▶ _GIVEN EXERCISE 1_
In the piece about buying the Strawberry Switchblade record, what did the stickers on the pressings announce was inside?
▶ _GIVEN EXERCISE 2_
Write the next few paragraphs of the piece about buying the Strawberry Switchblade record, starting right after its last sentence.

▶ _SOURCE EXTRACT_
________________________________________

When Records Say ‘Buy Me!’ – Strawberry Switchblade

Rose McDowalll and Jill Bryson and Glasgow technical College ca. 1982

Rose McDowalll and Jill Bryson and Glasgow technical College ca. 1982

Sometimes, you just have to give in to a record and buy it because it just looks perfect. My friend Tom and I ran into such a record one day while perusing the bins at Murmur Records some time in 1984. Kiss® famously thought that “if one Alice Cooper was a sensation – then a whole band of Alice Coopers would rule the world!” This looked like a duo made up of women with the aesthetic sensibilities of Lene Lovich. I can’t remember if it was Tom or myself who saw the sharp black and silver cover, but upon examining the record a bit more closely, we both ended up taking a copy home that afternoon. The band were named Strawberry Switchblade, the cover was beautifully printed in black ink on silver paper, and as if to whack our skulls with a 2″ x 4″ the pressings we bought had stickers proclaiming “FREE POSTER” inside. At that time I think an import 12″ at Murmur was still $5.00. How could we not try it?

________________________________________

▶ _SUPPLIED DATA_
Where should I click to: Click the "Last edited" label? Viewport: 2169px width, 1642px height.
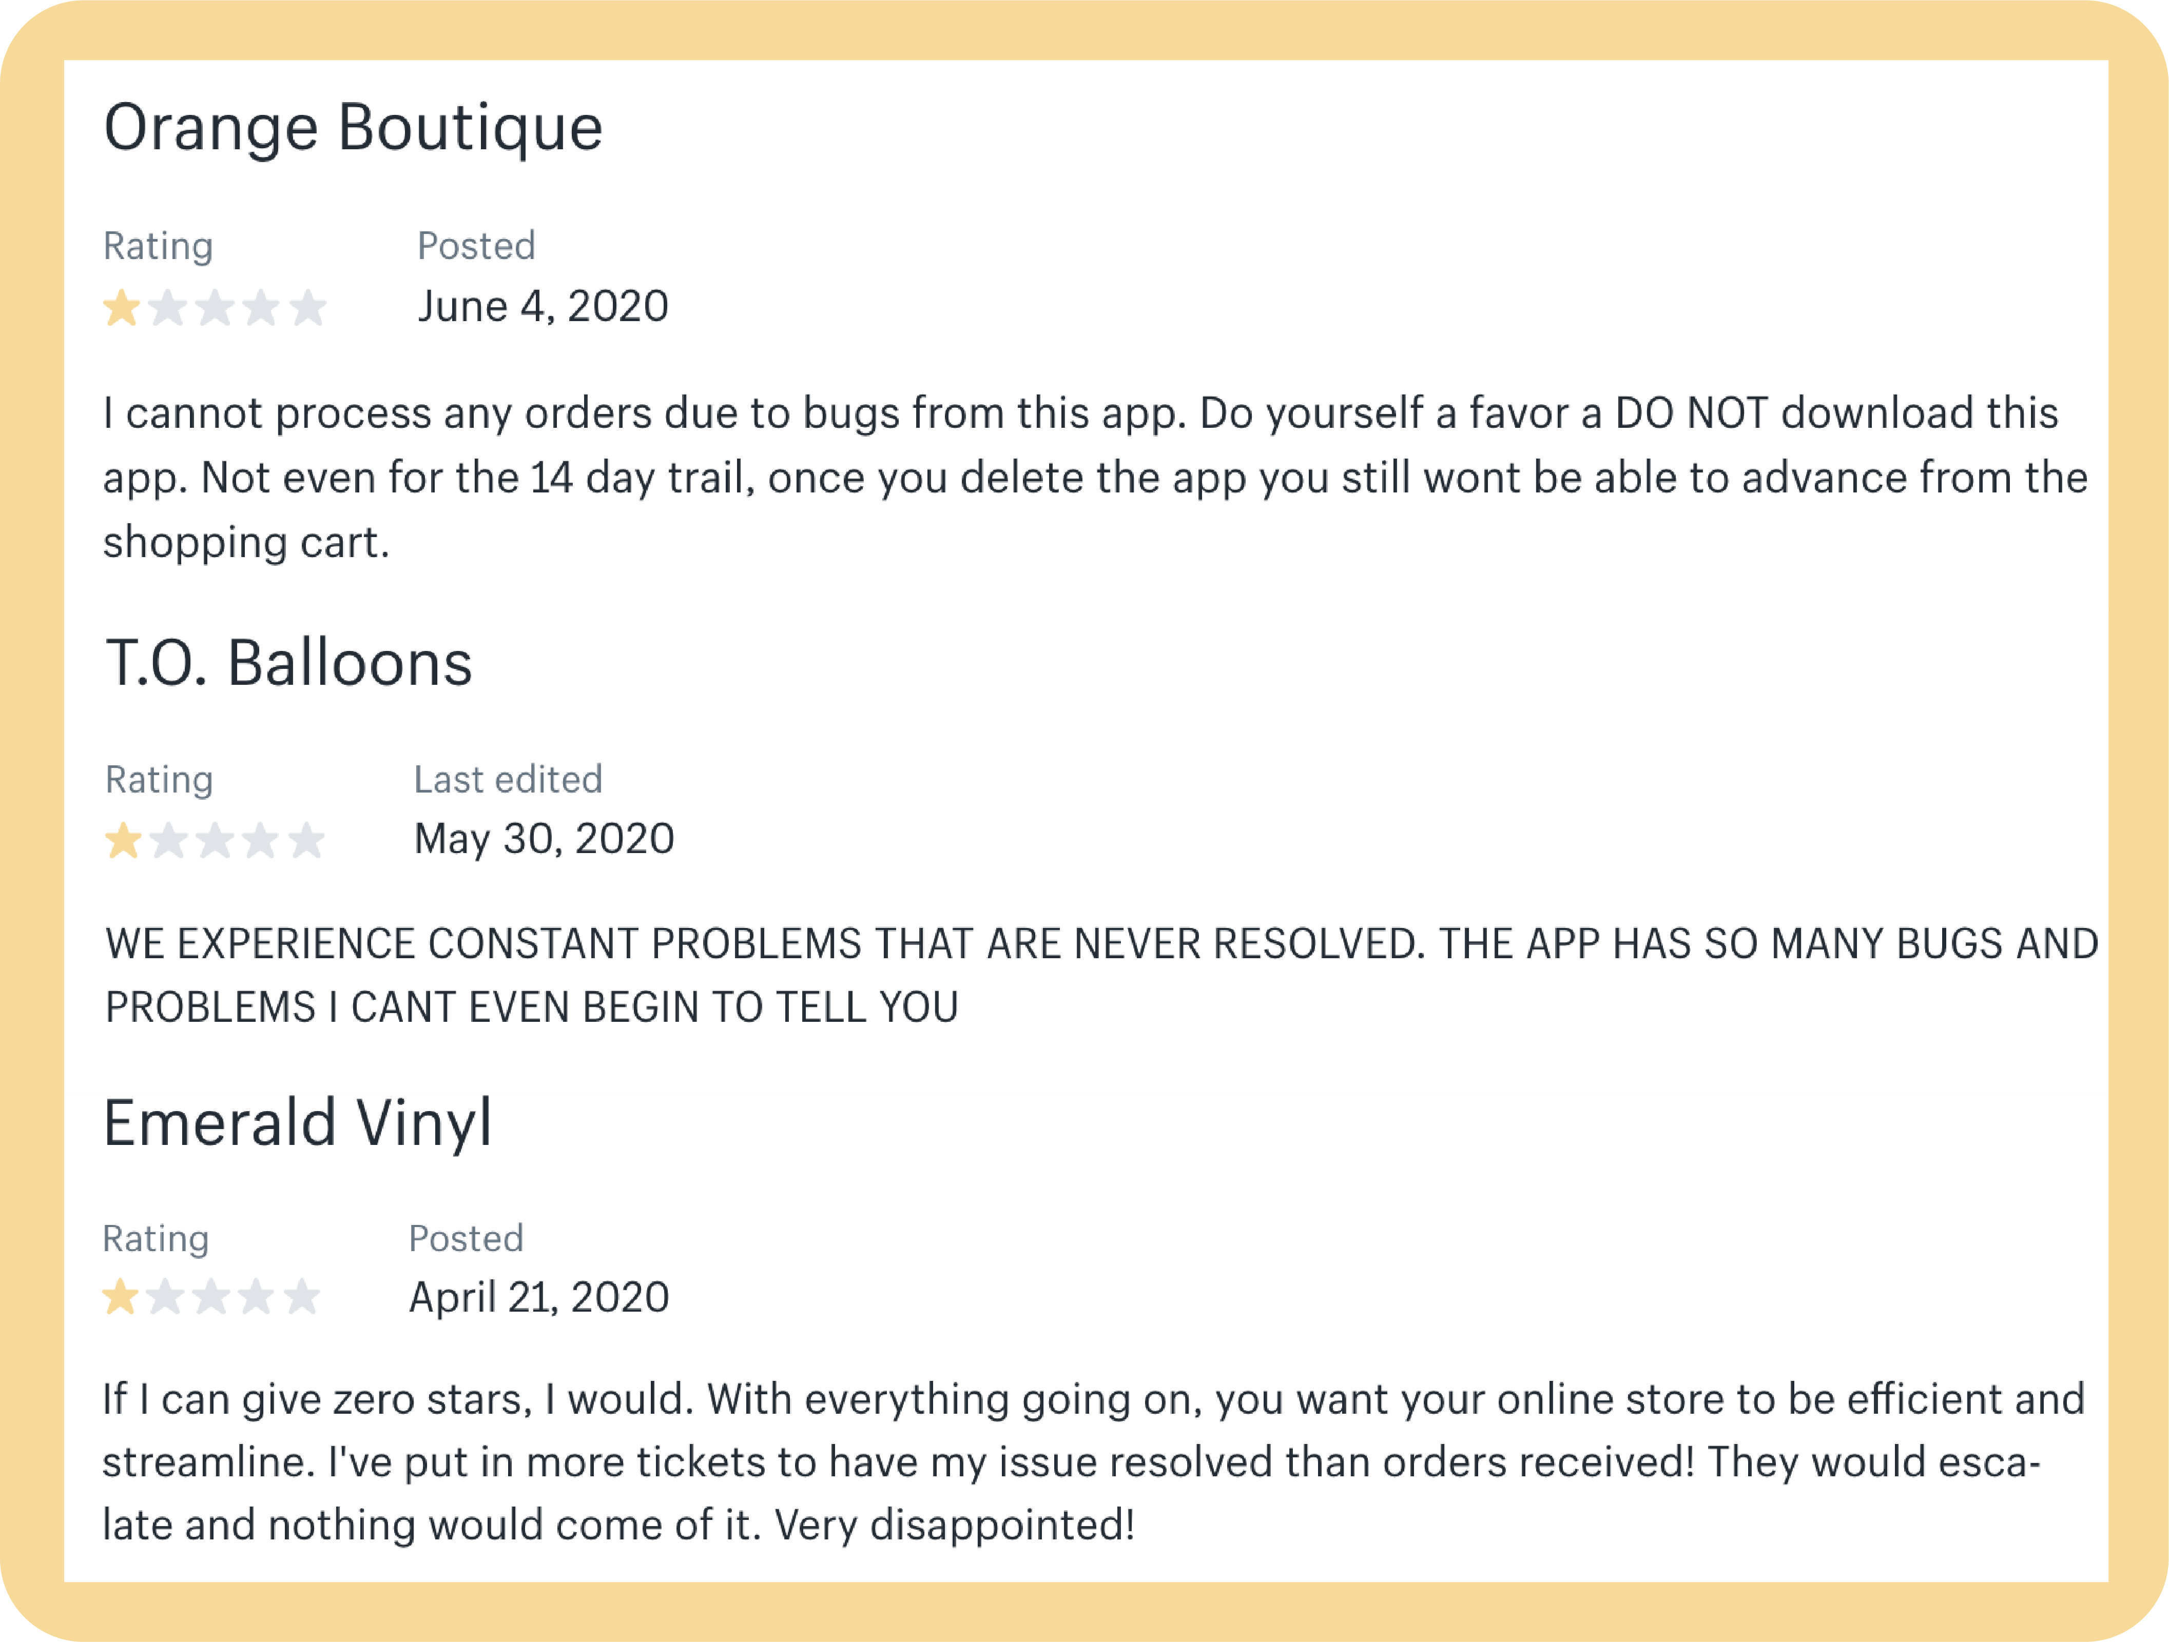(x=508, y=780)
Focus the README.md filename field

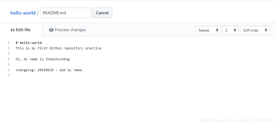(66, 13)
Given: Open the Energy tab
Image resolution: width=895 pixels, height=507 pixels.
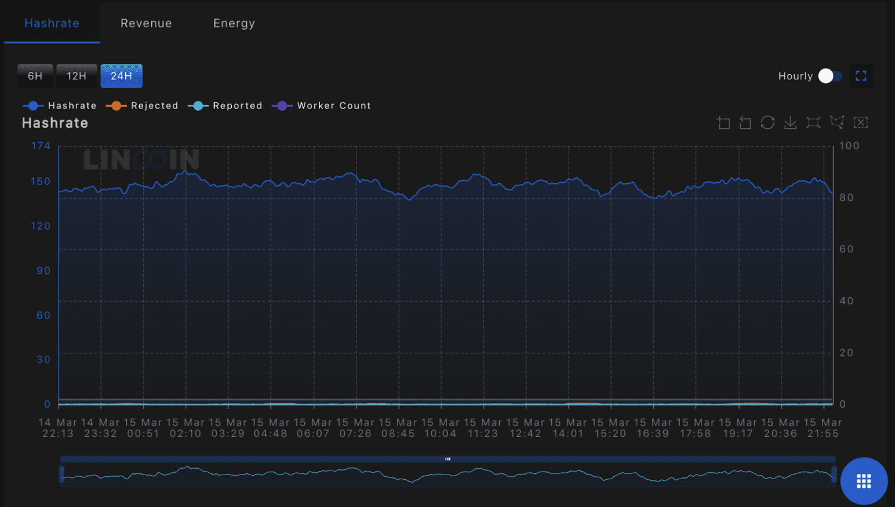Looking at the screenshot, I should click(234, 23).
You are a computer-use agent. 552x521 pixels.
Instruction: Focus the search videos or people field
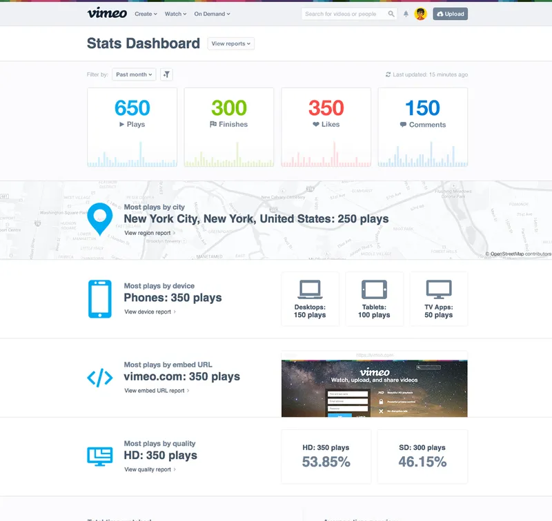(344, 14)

________________________________________

▶ _RESPONSE 1_
A free poster.

▶ _RESPONSE 2_
Korova Records | UK | 12" | 1984 | KOW 38T

Korova Records | UK | 12″ | 1984 | KOW 38T

Strawberry Switchblade: Since Yesterday UK 12″ [1984]

  1. Since Yesterday
  2. Sunday Morning
  3. By The Sea

When the needle hit side A we were immediately rewarded with an ebullient rush of perfect synthpop [digital style] and an overflowing euphony of vibrant melodies. Best of all, the giddy vibe of the production was totally at odds with the downbeat breakup lyrics; giving those frissons of contrast and paradox that mark much of my favorite pop music. This was one of those singles that we bought because it looked promising, and we couldn’t have imagined how perfect it actually was once we played it.

Better still, the B-side of the record had two tracks that were light years away from the  sugary pop sound on the A-side. The venerable Velvet Underground classic “Sunday Morning” was given a sensitive, introverted performance that was completely acoustic. We love it when artists can drive on the electronic or acoustic road with equal aplomb. This was the bonus track on the 12″ single with the remaining song, “By the Sea” also on the 7″ of this title.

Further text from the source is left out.